• Aim of the exercise
Transcribe word for word the lines spanning the line with "經銷品牌 Brands (964, 21)" through the end of the records.

• The data
=== Begin Enclosure ===

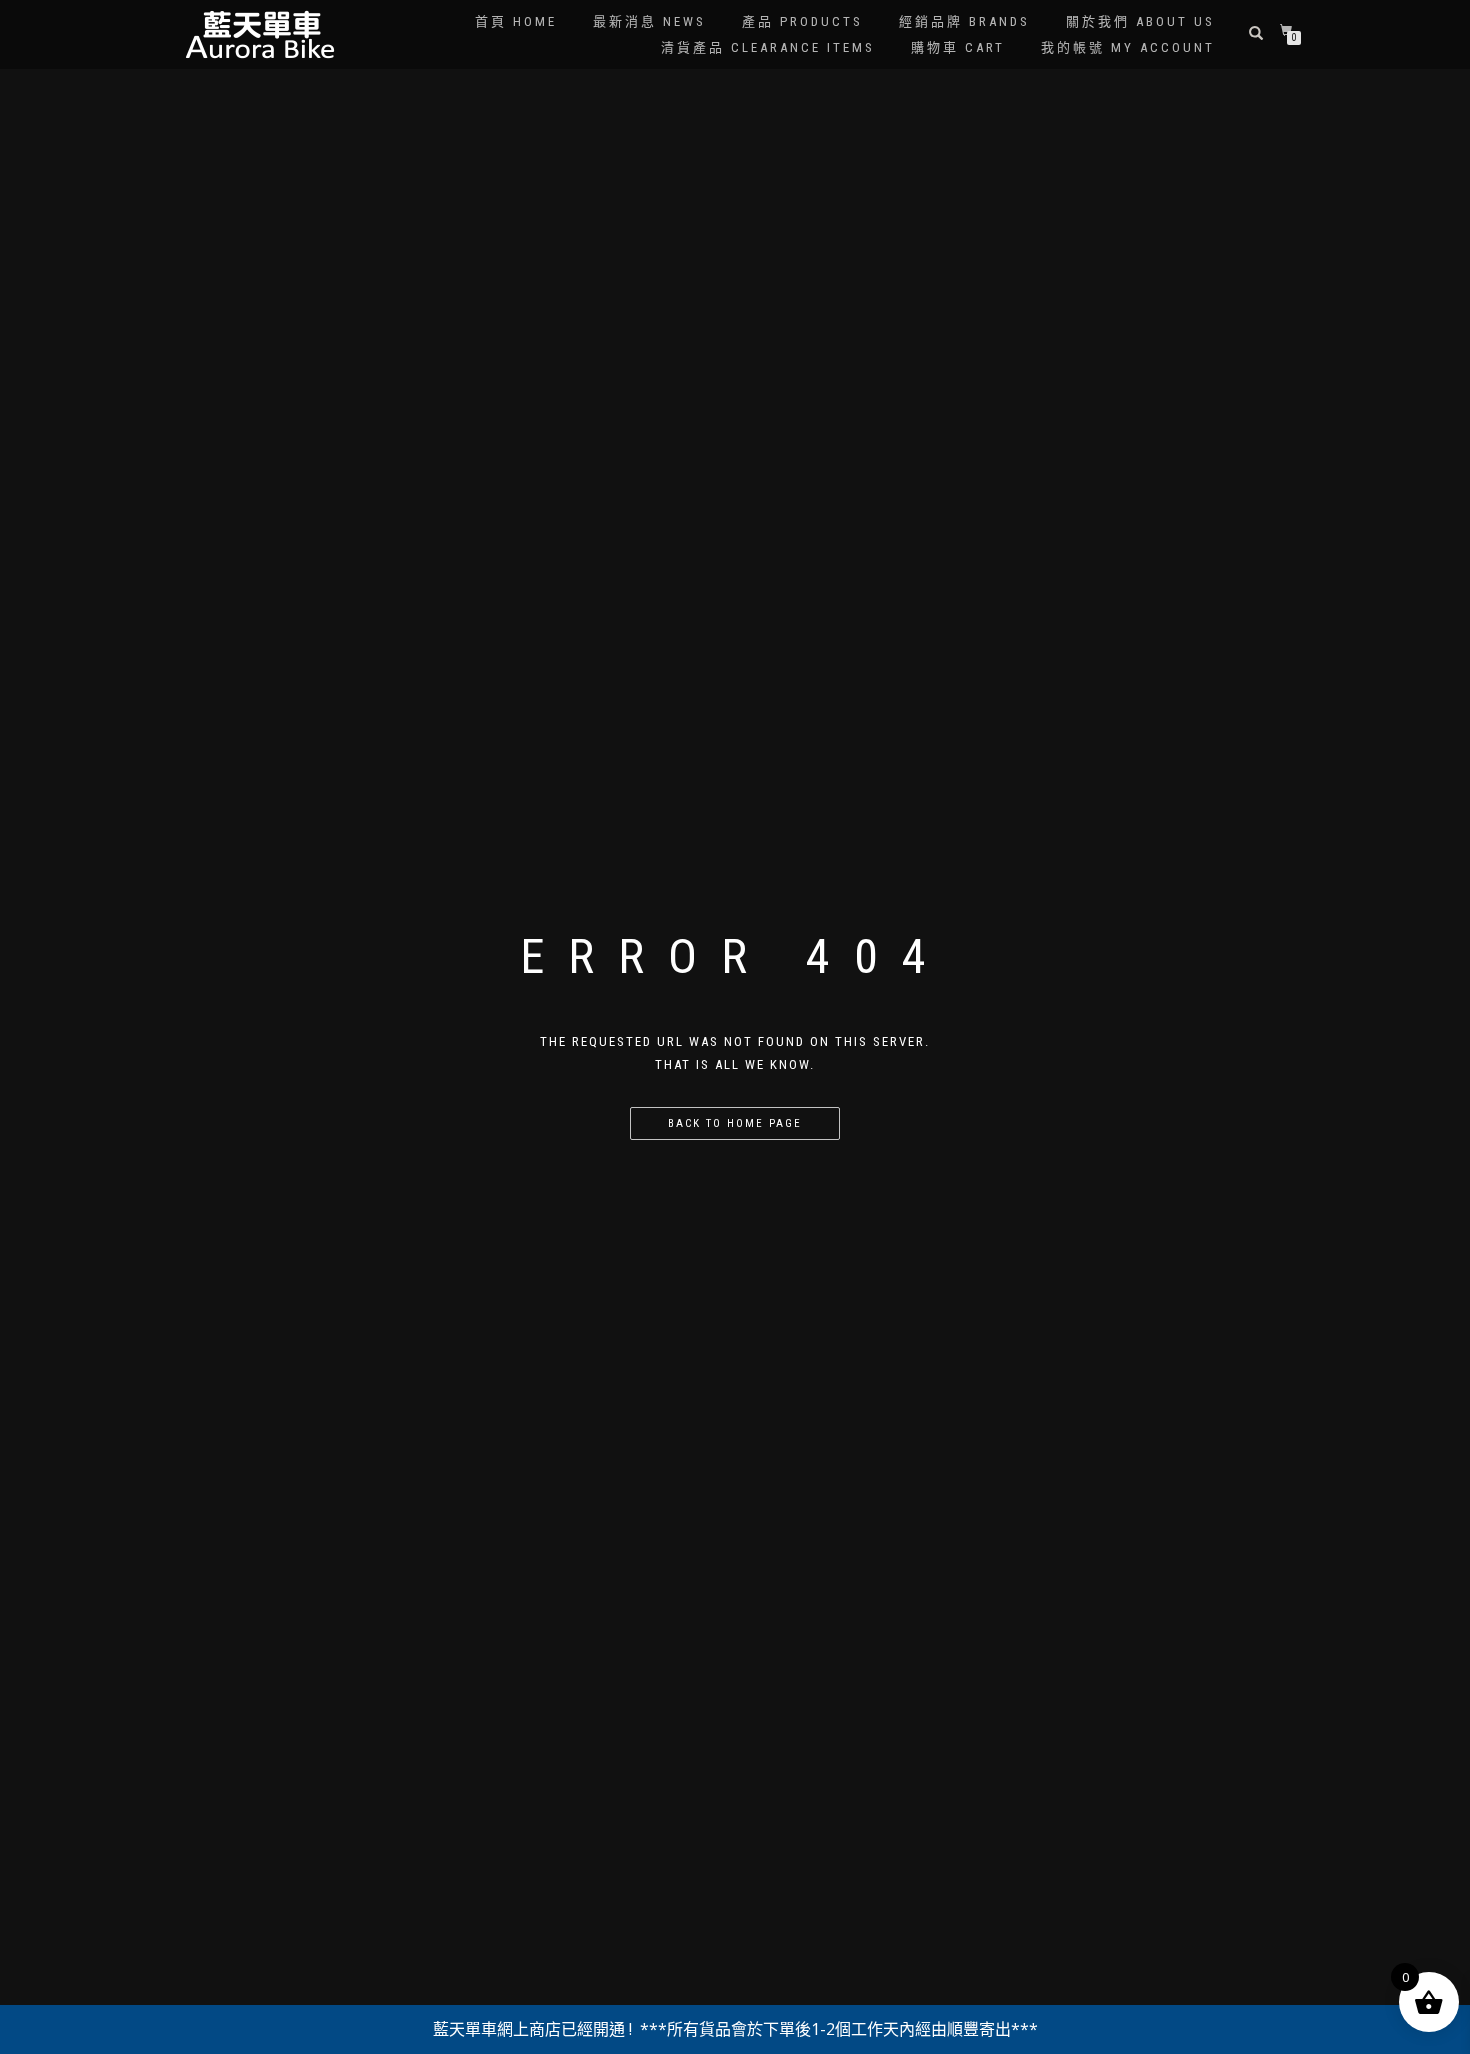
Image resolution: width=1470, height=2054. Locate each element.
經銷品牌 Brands (964, 21)
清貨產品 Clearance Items (768, 47)
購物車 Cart (958, 47)
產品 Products (802, 21)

=== End Enclosure ===

• Reply
經銷品牌 Brands (964, 21)
清貨產品 Clearance Items (768, 47)
購物車 Cart (958, 47)
產品 Products (802, 21)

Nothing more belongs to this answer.